Vetada pelo Presidente, nova legislação sobre terras indígenas pode ser o estopim para a legalização do genocídio cultural dos povos originários.
Por Amabile Zioli

Em 2009, o julgamento da Petição 3.388 pelo Supremo Tribunal Federal questionava a demarcação da Terra Indígena Raposa Serra do Sol, em Roraima. Durante o parecer, o termo “Marco Temporal” foi cunhado como critério de julgamento, onde dizia que os povos indígenas poderiam demarcar apenas as terras que já ocupavam ou disputavam até a data de 5 de outubro de 1988, quando a atual Constituição Federal foi promulgada. A citação já foi o suficiente para a direita adotar o termo como doutrina.
A questão que envolve a tese teve seu ápice em 2017, quando a Advocacia-Geral da União (AGU) emitiu um posicionamento estabelecendo alguns critérios para a demarcação de terras indígenas e definiu o marco temporal como um deles.
A última sessão que debateu o assunto foi em setembro de 2021, e não havia previsão de novas reuniões até este ano. No dia 7 de junho de 2023, a pauta voltou a ser analisada pelo STF em decorrência da disputa entre o povo Xokleng e o Estado de Santa Catarina, mas não se restringiu ao caso específico. Desde a data do retorno da votação, a tese foi rejeitada pelo Supremo mas o fato não pode ser considerado como uma vitória para os indígenas e ambientalistas.
Apesar de ter sido descartada pelo STF, um projeto de lei que visa a instauração do marco temporal através da legislação foi aprovado pela câmara e pelo senado.
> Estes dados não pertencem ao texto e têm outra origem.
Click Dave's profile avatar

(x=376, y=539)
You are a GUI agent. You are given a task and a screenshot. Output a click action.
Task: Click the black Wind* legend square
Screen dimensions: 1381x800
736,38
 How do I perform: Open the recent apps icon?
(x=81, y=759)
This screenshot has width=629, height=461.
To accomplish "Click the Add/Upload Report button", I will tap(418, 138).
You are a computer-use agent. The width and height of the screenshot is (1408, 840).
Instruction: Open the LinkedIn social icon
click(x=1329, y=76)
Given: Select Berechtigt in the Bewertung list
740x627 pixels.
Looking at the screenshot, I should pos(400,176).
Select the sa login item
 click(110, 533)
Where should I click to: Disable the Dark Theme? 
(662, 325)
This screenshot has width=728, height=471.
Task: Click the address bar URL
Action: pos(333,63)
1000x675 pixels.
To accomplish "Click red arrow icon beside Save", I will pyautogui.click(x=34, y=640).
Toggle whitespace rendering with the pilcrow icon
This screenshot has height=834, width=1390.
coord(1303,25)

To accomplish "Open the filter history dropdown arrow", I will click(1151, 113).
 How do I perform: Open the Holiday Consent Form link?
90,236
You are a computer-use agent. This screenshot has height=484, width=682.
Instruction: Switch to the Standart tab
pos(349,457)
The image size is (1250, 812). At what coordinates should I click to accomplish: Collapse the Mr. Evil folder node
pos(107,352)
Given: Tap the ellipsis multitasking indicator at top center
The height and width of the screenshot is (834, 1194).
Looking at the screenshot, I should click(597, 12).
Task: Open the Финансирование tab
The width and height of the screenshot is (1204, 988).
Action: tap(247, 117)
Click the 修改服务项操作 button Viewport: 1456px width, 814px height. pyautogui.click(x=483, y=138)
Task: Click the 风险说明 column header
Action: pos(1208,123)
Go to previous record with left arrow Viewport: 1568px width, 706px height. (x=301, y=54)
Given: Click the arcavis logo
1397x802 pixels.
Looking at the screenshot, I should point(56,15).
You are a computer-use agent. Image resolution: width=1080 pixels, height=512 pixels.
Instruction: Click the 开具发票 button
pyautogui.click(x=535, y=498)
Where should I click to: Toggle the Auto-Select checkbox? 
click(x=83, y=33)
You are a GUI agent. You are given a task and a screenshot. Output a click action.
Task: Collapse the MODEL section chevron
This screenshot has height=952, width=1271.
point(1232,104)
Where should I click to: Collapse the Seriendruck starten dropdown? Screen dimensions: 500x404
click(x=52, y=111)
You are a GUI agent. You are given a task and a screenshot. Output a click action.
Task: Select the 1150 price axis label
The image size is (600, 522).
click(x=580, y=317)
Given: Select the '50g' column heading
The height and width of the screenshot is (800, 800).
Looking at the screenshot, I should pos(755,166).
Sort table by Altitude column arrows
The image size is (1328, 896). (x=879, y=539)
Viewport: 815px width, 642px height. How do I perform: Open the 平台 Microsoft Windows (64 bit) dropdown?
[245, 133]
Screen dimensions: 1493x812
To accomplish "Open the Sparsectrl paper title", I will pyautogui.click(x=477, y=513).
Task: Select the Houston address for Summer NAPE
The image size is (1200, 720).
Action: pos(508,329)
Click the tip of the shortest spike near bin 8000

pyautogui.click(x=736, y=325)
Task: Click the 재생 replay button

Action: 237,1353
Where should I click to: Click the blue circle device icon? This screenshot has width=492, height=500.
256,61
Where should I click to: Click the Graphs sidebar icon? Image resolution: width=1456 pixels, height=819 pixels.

No entanto, em 20 de outubro, o presidente Luís Inácio Lula da Silva vetou a tese com a justificativa de que iria contra o interesse público e acarretaria em inconstitucionalidade, por contrariar direitos já previstos na constituição.
Argumentos usados
Como justificativa para a aprovação do critério que dificulta a demarcação de terras indígenas, o ministro do STF Nunes Marques afirmou que haveria uma expansão ilimitada para áreas já incorporadas ao mercado imobiliário no país, de acordo com a Agência Câmara de Notícias.
Outro argumento frequentemente utilizado por grupos favoráveis à tese é o descumprimento da Constituição, que, em seu artigo 231, diz que os indígenas têm “direitos originários às terras que tradicionalmente ocupam” a fim de manterem suas tradições, e, de acordo com os ruralistas, o artigo não está sendo cumprido, pois, atualmente, os povos indígenas estão integrados em nossa sociedade e não exercem mais tais costumes.
O desenvolvimento econômico do país também foi vítima do pensamento retrógrado e capitalista, em sua essência: ainda de acordo com o grupo ruralista, as terras que atualmente são propriedades indígenas poderiam estar recebendo “melhor” uso, para a plantação de grãos, por exemplo, o que impulsionaria a economia nacional.
É claro que dizer que o marco temporal trará segurança jurídica ao processo de demarcação de terras, como apontado por Nunes Marques, é, no mínimo, ignorância. Uma tese que ameaça a sobrevivência e conquistas de diversas comunidades indígenas não pode ser vista como benéfica, a não ser para grandes corporações, e, claro, para a bancada ruralista.
Segundo dados da FUNAI, a Fundação Nacional dos Povos Indígenas, povos originários ocupam em torno de 11,6% do território brasileiro, e, com a aprovação da teoria, tais áreas, já demarcadas e pacificadas, poderiam se tornar alvo novamente do caos judiciário. Analisando sob a ótica colonialista que prepondera na nação desde seus primórdios, a motivação é evidente: a desqualificação de um direito que, segundo a própria Constituição, é anterior à formação do próprio Estado. A marginalização de um grupo originário ainda é inerente à parte da população que se denomina “civilizada”.
As forças conservadoras e os setores retrógrados da sociedade brasileira estão empenhados em conseguir um mecanismo legal para obter a retirada forçada dos povos indígenas de suas terras. Cabe à sociedade como um todo decidir sobre o futuro dos povos originários e a sobrevivência de sua história e tradições.